This week in Texas music history: Buddy Tate first records with Count Basie, ‘Rock-A-Bye Basie’

The saxophone player from North Texas joined up with jazz royalty.

By Jason Mellard, Alan Schaefer & Avery Armstrong, The Center for Texas Music History at Texas StateMarch 17, 2025 11:51 am, , ,

From KUTX:

On March 19, 1939, Count Basie & His Orchestra entered a Chicago recording studio and cut one of their most noted sessions. Making his recording debut on the date was Sherman-born tenor saxophonist Buddy Tate, whose solo on “Rock-A-Bye Basie” signaled the arrival of a towering new Texas tenor in the Basie band.

“Rock-A-Bye Basie” features a loose theme built around what Stanley Dance describes as “light, dancing riffs in a manner few other bands could ever approach.” Tate’s solo showcases both his full-bodied tone and a delicate sense of phrasing.

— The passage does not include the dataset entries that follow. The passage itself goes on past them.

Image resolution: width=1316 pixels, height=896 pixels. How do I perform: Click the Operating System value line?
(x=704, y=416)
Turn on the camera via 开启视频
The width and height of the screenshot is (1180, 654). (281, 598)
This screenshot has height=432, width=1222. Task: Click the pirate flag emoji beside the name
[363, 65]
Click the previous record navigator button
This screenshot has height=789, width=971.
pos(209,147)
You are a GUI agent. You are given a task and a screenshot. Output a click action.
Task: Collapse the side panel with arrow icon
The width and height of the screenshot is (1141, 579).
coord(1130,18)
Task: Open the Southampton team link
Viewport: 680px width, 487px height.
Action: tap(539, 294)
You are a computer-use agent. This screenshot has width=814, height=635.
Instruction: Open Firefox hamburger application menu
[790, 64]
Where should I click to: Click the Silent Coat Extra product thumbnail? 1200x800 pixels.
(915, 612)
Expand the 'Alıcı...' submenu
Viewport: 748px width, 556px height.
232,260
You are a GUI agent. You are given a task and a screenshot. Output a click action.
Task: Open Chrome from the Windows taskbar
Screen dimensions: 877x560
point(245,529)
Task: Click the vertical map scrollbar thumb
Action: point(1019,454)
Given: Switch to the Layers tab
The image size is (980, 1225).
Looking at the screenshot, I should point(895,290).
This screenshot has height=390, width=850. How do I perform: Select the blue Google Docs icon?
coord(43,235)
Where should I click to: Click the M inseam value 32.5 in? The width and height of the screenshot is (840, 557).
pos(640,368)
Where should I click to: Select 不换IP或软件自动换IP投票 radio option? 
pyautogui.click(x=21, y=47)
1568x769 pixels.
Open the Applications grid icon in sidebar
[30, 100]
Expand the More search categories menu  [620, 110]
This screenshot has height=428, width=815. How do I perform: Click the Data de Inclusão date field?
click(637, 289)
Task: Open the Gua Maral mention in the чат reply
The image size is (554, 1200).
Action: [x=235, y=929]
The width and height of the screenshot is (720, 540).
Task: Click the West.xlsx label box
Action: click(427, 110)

Also on hand for the 1939 session that produced “Rock-A-Bye Basie” was arranger and trombonist Eddie Durham from San Marcos, who arranged “Baby, Don’t Tell on Me” featuring vocalist Jimmy Rushing and trombonist Dan Minor from Dallas. Durham’s association with Basie is of note, as he had been one of the earliest artists to record on electric guitar and influenced fellow Texan Charlie Christian and, further, arranged signature tunes for both Basie (with “One O’Clock Jump”) and Glenn Miller (with “In the Mood”).

Count Basie’s band was no stranger to Texan musicians, in other words, particularly in the tenor sax chair. Basie also favored enlisting a duo of tenor soloists, and the first of these included Lester Young and Denton-born Herschel Evans.

Following Evans’s untimely passing, Buddy Tate took over the tenor partnership with Young. Other Texan tenors who worked with Basie include Houston’s Illinois Jacquet and Dallas’s Budd Johnson.

Buddy Tate’s post-Basie career featured recordings with trumpeter Buck Clayton in the 1950s, 1959’s Very Saxy LP featuring Tate in a quartet of tenor soloists that included Houston’s Arnett Cobb, and a string of albums on the Prestige-Swingville label in the early 1960s – including the Buck and Buddy LP, featuring Austin native Gene Ramey on bass.